- Awarded for: Excellence in sports journalism
- Country: Great Britain
- Presented by: Sports Journalists' Association
- First award: 1976
- Website: www.sportsjournalists.co.uk/sja-journalism-awards//

= British Sports Journalism Awards =

British journalism award

The British Sports Journalism Awards is an annual ceremony organised by the Sports Journalists' Association that recognise the best of sports journalism in Britain in the previous calendar year. The awards are widely considered the BAFTAs of the industry, and attract entries from all major domestic and international media outlets.

== History ==
The first edition of the awards was held in 1976 with the Sports Writer of the Year given to celebrated journalists Ian Wooldridge and Hugh McIlvanney. More categories across broadcast and print have been added over the years. The ceremony is held at a gala dinner in London every February.

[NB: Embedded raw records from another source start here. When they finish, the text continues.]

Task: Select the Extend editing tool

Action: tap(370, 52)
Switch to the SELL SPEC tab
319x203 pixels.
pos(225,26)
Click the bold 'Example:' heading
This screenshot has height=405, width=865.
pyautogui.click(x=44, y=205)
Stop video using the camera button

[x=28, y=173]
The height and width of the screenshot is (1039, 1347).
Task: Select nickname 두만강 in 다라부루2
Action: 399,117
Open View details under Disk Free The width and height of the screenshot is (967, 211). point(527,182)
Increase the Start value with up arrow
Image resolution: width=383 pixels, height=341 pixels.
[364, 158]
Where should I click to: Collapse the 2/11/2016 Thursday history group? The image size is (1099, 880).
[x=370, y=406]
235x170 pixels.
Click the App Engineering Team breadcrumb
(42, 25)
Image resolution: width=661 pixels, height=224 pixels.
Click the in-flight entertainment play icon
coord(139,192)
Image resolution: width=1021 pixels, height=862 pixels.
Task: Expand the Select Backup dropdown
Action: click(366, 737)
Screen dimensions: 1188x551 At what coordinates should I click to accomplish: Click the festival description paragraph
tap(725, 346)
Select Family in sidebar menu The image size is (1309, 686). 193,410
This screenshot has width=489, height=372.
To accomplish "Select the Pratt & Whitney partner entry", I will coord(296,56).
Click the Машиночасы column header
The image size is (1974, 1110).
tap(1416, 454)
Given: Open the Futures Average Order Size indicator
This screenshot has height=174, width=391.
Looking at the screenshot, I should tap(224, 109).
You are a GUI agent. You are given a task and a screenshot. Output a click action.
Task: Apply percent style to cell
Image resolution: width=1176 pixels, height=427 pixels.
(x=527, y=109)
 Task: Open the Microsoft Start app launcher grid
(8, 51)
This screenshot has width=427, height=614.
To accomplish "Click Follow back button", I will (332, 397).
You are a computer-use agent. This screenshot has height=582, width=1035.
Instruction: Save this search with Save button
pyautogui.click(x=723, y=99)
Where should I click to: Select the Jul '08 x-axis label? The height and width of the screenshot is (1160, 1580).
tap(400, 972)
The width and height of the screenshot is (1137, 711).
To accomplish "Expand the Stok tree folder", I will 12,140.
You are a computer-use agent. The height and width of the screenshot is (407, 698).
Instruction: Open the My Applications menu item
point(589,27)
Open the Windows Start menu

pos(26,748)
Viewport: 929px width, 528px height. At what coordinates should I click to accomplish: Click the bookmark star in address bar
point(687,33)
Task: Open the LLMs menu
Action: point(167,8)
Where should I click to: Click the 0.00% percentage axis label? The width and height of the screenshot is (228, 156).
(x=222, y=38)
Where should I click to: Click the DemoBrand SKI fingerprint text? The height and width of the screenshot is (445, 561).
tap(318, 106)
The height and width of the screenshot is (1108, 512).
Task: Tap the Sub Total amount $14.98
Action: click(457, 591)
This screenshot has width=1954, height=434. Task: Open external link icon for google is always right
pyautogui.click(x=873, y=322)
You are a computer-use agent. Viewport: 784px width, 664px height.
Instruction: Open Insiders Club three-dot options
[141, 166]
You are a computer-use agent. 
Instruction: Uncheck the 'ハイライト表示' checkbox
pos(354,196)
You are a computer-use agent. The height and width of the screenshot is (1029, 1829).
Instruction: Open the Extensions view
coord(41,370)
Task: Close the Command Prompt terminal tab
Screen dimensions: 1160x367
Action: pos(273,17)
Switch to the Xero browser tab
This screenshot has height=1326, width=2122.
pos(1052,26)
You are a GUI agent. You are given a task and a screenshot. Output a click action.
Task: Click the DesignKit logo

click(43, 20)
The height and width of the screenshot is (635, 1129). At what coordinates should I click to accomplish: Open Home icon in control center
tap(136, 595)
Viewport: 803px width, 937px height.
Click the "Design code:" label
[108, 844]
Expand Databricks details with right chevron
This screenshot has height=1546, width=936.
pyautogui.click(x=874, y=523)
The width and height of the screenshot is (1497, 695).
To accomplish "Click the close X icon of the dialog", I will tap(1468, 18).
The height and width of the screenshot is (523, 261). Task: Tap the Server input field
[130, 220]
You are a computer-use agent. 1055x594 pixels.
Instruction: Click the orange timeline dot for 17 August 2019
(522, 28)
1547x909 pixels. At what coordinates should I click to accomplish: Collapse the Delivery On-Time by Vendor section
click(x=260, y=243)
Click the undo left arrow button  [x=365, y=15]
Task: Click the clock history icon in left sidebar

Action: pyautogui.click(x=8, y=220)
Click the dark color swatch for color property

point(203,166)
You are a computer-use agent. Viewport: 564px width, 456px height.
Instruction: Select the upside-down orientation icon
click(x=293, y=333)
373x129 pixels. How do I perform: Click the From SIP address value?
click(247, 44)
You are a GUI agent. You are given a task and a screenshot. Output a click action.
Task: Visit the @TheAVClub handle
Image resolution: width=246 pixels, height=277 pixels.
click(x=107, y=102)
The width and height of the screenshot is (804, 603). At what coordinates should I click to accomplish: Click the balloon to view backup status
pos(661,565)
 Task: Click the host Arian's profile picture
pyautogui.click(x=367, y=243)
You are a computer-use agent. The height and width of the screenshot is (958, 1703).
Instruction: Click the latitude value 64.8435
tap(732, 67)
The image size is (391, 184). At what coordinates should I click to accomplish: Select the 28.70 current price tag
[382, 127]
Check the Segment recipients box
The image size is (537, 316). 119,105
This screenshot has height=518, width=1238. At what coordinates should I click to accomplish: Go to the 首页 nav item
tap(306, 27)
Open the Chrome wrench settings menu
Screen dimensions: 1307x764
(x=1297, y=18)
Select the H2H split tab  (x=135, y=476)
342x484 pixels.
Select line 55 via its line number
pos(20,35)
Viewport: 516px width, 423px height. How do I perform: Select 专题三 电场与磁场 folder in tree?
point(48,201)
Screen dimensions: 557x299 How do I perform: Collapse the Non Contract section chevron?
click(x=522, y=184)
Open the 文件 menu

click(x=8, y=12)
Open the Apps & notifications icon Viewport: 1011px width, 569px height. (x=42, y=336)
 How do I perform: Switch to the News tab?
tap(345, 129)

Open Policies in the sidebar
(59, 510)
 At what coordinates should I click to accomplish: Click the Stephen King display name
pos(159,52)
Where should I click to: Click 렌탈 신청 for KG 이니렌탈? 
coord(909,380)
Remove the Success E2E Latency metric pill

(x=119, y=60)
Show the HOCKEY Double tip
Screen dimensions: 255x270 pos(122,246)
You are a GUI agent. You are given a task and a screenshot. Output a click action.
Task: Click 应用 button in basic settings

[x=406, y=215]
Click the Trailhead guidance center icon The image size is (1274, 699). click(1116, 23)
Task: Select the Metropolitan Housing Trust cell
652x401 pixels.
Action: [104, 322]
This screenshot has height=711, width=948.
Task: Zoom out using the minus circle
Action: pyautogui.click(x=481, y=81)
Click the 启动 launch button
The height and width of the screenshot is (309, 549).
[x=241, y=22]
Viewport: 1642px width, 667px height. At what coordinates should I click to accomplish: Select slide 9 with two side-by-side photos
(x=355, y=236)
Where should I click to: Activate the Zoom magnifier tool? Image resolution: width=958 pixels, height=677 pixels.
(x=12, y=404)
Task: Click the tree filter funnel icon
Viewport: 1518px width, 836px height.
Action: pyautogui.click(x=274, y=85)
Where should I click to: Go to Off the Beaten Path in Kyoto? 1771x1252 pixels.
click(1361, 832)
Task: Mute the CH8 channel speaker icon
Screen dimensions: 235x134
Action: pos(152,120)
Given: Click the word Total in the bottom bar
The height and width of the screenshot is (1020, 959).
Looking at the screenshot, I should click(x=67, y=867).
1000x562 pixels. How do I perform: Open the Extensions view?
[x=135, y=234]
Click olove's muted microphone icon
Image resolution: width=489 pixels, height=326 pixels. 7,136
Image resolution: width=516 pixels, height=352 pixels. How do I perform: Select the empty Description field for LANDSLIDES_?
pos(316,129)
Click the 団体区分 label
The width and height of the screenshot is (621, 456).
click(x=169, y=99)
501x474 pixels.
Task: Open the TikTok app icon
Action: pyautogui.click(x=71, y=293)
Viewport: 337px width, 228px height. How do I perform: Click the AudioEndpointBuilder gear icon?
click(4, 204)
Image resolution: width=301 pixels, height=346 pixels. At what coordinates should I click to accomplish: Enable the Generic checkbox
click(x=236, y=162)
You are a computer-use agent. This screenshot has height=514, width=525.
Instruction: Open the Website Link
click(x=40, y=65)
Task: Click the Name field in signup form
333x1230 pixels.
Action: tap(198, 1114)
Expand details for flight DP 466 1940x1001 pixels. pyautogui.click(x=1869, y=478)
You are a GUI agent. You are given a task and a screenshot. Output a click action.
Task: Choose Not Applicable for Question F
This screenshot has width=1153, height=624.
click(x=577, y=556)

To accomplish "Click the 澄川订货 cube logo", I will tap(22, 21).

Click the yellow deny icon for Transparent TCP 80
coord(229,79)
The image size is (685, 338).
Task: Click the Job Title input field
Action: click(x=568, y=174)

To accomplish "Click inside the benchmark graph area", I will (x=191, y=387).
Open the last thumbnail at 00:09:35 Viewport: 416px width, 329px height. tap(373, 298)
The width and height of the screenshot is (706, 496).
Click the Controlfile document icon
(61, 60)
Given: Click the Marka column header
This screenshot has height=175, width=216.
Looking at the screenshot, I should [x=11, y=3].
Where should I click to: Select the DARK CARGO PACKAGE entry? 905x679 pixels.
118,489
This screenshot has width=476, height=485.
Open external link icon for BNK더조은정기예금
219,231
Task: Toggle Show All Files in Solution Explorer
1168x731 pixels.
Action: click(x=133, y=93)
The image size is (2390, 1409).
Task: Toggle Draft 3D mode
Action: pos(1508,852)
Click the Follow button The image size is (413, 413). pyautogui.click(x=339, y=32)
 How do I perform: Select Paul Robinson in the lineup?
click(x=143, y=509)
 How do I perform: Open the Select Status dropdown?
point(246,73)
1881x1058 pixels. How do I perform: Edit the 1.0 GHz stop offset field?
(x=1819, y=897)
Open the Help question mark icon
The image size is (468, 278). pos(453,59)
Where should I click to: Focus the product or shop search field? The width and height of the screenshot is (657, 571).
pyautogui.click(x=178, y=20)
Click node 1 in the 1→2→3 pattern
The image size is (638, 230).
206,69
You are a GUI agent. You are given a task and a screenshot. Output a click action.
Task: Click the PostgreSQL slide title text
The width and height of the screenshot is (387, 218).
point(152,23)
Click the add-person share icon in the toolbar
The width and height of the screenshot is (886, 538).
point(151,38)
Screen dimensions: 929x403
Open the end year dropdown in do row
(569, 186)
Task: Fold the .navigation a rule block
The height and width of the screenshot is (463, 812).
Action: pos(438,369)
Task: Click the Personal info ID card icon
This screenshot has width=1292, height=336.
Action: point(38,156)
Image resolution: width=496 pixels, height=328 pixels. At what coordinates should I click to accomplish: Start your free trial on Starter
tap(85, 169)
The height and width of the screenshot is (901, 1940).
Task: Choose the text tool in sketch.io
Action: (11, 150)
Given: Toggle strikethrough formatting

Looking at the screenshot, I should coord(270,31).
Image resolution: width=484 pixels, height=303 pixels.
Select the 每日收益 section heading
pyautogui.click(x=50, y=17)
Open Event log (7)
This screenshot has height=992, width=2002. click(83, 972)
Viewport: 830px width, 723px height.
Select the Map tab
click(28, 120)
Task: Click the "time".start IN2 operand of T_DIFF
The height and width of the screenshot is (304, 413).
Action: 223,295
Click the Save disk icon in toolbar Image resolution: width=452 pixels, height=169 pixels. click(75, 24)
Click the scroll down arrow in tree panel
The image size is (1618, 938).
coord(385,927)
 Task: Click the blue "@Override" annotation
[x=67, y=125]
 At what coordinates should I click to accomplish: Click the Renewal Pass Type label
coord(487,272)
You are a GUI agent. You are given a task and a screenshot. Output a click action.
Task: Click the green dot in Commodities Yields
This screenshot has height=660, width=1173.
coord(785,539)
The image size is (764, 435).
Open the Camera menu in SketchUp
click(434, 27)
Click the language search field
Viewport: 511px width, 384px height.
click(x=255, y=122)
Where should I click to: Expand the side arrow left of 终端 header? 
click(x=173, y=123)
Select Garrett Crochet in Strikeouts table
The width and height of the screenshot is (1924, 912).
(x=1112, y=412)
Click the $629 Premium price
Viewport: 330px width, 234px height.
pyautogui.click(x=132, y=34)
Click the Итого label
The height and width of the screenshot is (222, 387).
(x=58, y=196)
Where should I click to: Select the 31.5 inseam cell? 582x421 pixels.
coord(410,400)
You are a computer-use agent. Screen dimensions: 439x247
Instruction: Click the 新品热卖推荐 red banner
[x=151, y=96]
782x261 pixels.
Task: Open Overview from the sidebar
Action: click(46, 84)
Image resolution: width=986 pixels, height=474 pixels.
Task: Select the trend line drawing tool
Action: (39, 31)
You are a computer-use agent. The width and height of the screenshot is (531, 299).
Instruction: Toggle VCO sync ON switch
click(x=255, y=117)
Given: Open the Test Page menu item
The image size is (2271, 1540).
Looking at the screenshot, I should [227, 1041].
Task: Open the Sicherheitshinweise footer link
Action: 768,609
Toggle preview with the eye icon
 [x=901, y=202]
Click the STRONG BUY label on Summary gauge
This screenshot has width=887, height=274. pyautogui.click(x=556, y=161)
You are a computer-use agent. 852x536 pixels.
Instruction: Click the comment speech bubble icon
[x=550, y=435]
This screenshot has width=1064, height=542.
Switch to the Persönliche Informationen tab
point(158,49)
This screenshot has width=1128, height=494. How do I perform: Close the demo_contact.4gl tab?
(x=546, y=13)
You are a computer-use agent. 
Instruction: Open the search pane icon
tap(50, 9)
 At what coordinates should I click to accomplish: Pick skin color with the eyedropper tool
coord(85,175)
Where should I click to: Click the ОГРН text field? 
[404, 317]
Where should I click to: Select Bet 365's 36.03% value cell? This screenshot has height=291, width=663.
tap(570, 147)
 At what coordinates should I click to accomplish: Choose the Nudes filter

Principal categories that have held constant since the awards' inception include the John Bromley Sportswriter of the Year, Sports Photographer of the Year, Sports Newspaper of the Year, and the Doug Gardner Award for outstanding contributions to the SJA.

== Categories ==

- John Bromley Sportswriter of the Year

- Ed Lacey Trophy for the Sports Photographer of the Year

- Sports Newspaper of the Year

- Doug Gardner Award

- Sports Newspaper of the Year

- Broadcast Sports Presenter

- Broadcast Journalist

- Television Sport Live Broadcast

- Radios Sport Live Broadcast

- Television Sport Documentary

- Radio Sport Documentary

- Best Special Package

- Laureus Sports Website

- Specialist Sports Website

- Sports Scoop

- Specialist Correspondent

- Investigative Sports Reporter

- Sports Columnist

- Sports Feature Writer

- Sports News Reporter

- Cricket Writer

- Football Writer

- Rugby Writer

- Regional Writer

- Young Sports Writer

- David Welch Student Sports Writer (discontinued from 2018)

- Sports Picture

- Sports Portfolio

- Specialist Sports Portfolio

- Sports News Picture

== Repeat Recipients ==
Notable repeat recipients of the British Sports Journalism Awards include Hugh McIlvanney of The Sunday Times and Martin Samuel of The Daily Mail who have both won Sports Writer of the Year six times. Eamonn McCabe was Sports Photographer four times, while Matt Lawton was Sports News Reporter of the Year four times. Paul Hayward has been named Sports Writer of the Year three times in four years.

Michael Atherton of The Times has won all four editions of Cricket Journalist, while Daniel Taylor of The Guardian has won three editions of Football Journalist of the Year. Sean Ingle, also of The Guardian, has won Specialist Correspondent on two occasions.